Required work:
Copy each entry below exactly as it reads.

Excerpts from a dataset
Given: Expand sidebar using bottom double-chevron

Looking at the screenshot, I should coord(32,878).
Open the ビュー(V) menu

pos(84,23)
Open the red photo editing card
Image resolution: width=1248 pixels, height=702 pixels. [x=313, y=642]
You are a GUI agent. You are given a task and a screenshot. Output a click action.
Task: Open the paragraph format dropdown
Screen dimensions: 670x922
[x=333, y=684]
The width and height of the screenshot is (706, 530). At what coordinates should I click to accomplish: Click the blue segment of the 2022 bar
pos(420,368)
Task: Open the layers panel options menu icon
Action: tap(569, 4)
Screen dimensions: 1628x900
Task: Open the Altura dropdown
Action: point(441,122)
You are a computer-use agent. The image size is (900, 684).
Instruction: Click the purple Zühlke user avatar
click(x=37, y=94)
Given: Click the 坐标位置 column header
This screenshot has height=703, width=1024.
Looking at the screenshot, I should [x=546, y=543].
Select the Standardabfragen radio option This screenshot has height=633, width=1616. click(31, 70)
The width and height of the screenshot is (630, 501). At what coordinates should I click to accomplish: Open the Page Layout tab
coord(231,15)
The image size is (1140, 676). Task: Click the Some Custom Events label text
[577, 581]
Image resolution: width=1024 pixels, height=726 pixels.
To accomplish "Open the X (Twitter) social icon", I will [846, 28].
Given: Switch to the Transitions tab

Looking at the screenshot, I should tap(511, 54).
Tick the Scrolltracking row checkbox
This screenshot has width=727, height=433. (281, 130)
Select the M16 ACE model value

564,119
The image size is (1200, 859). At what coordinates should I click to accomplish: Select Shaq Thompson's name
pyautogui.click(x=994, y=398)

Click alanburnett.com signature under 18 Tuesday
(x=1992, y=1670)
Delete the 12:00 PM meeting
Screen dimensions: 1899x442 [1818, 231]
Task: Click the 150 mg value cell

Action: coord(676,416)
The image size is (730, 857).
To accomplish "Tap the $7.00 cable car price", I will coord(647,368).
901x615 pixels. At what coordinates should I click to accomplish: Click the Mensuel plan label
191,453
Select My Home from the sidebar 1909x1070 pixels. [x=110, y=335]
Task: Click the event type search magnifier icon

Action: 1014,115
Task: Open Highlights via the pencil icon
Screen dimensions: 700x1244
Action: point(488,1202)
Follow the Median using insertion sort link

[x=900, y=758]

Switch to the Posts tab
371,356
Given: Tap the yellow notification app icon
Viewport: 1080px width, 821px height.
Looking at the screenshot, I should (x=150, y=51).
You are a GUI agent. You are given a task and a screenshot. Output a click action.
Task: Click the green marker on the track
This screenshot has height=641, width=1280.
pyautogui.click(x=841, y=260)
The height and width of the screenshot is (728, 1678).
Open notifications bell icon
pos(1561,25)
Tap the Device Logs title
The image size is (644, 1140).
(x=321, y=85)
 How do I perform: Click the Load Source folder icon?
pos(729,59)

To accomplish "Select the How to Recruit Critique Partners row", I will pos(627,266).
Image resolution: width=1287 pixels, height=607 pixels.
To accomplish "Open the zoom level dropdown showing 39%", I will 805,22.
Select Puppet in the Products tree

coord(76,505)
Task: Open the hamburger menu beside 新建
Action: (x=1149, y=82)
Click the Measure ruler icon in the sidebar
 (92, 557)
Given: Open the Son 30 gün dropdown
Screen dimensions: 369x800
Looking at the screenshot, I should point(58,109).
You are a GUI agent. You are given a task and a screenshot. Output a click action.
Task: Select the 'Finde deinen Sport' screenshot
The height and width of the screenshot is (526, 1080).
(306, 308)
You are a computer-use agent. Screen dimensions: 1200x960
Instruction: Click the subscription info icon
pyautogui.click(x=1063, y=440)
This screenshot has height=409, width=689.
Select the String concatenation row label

Output below:
Given: Expand sidebar using bottom double-chevron

Looking at the screenshot, I should coord(32,878).
Open the ビュー(V) menu

pos(84,23)
Open the red photo editing card
Image resolution: width=1248 pixels, height=702 pixels. [x=313, y=642]
You are a GUI agent. You are given a task and a screenshot. Output a click action.
Task: Open the paragraph format dropdown
Screen dimensions: 670x922
[x=333, y=684]
The width and height of the screenshot is (706, 530). At what coordinates should I click to accomplish: Click the blue segment of the 2022 bar
pos(420,368)
Task: Open the layers panel options menu icon
Action: tap(569, 4)
Screen dimensions: 1628x900
Task: Open the Altura dropdown
Action: point(441,122)
You are a computer-use agent. The image size is (900, 684).
Instruction: Click the purple Zühlke user avatar
click(x=37, y=94)
Given: Click the 坐标位置 column header
This screenshot has height=703, width=1024.
Looking at the screenshot, I should [x=546, y=543].
Select the Standardabfragen radio option This screenshot has height=633, width=1616. click(31, 70)
The width and height of the screenshot is (630, 501). At what coordinates should I click to accomplish: Open the Page Layout tab
coord(231,15)
The image size is (1140, 676). Task: Click the Some Custom Events label text
[577, 581]
Image resolution: width=1024 pixels, height=726 pixels.
To accomplish "Open the X (Twitter) social icon", I will [846, 28].
Given: Switch to the Transitions tab

Looking at the screenshot, I should tap(511, 54).
Tick the Scrolltracking row checkbox
This screenshot has width=727, height=433. (281, 130)
Select the M16 ACE model value

564,119
The image size is (1200, 859). At what coordinates should I click to accomplish: Select Shaq Thompson's name
pyautogui.click(x=994, y=398)

Click alanburnett.com signature under 18 Tuesday
(x=1992, y=1670)
Delete the 12:00 PM meeting
Screen dimensions: 1899x442 [1818, 231]
Task: Click the 150 mg value cell

Action: coord(676,416)
The image size is (730, 857).
To accomplish "Tap the $7.00 cable car price", I will coord(647,368).
901x615 pixels. At what coordinates should I click to accomplish: Click the Mensuel plan label
191,453
Select My Home from the sidebar 1909x1070 pixels. [x=110, y=335]
Task: Click the event type search magnifier icon

Action: 1014,115
Task: Open Highlights via the pencil icon
Screen dimensions: 700x1244
Action: point(488,1202)
Follow the Median using insertion sort link

[x=900, y=758]

Switch to the Posts tab
371,356
Given: Tap the yellow notification app icon
Viewport: 1080px width, 821px height.
Looking at the screenshot, I should (x=150, y=51).
You are a GUI agent. You are given a task and a screenshot. Output a click action.
Task: Click the green marker on the track
This screenshot has height=641, width=1280.
pyautogui.click(x=841, y=260)
The height and width of the screenshot is (728, 1678).
Open notifications bell icon
pos(1561,25)
Tap the Device Logs title
The image size is (644, 1140).
(x=321, y=85)
 How do I perform: Click the Load Source folder icon?
pos(729,59)

To accomplish "Select the How to Recruit Critique Partners row", I will pos(627,266).
Image resolution: width=1287 pixels, height=607 pixels.
To accomplish "Open the zoom level dropdown showing 39%", I will 805,22.
Select Puppet in the Products tree

coord(76,505)
Task: Open the hamburger menu beside 新建
Action: (x=1149, y=82)
Click the Measure ruler icon in the sidebar
 (92, 557)
Given: Open the Son 30 gün dropdown
Screen dimensions: 369x800
Looking at the screenshot, I should point(58,109).
You are a GUI agent. You are given a task and a screenshot. Output a click action.
Task: Select the 'Finde deinen Sport' screenshot
The height and width of the screenshot is (526, 1080).
(306, 308)
You are a computer-use agent. Screen dimensions: 1200x960
Instruction: Click the subscription info icon
pyautogui.click(x=1063, y=440)
This screenshot has height=409, width=689.
Select the String concatenation row label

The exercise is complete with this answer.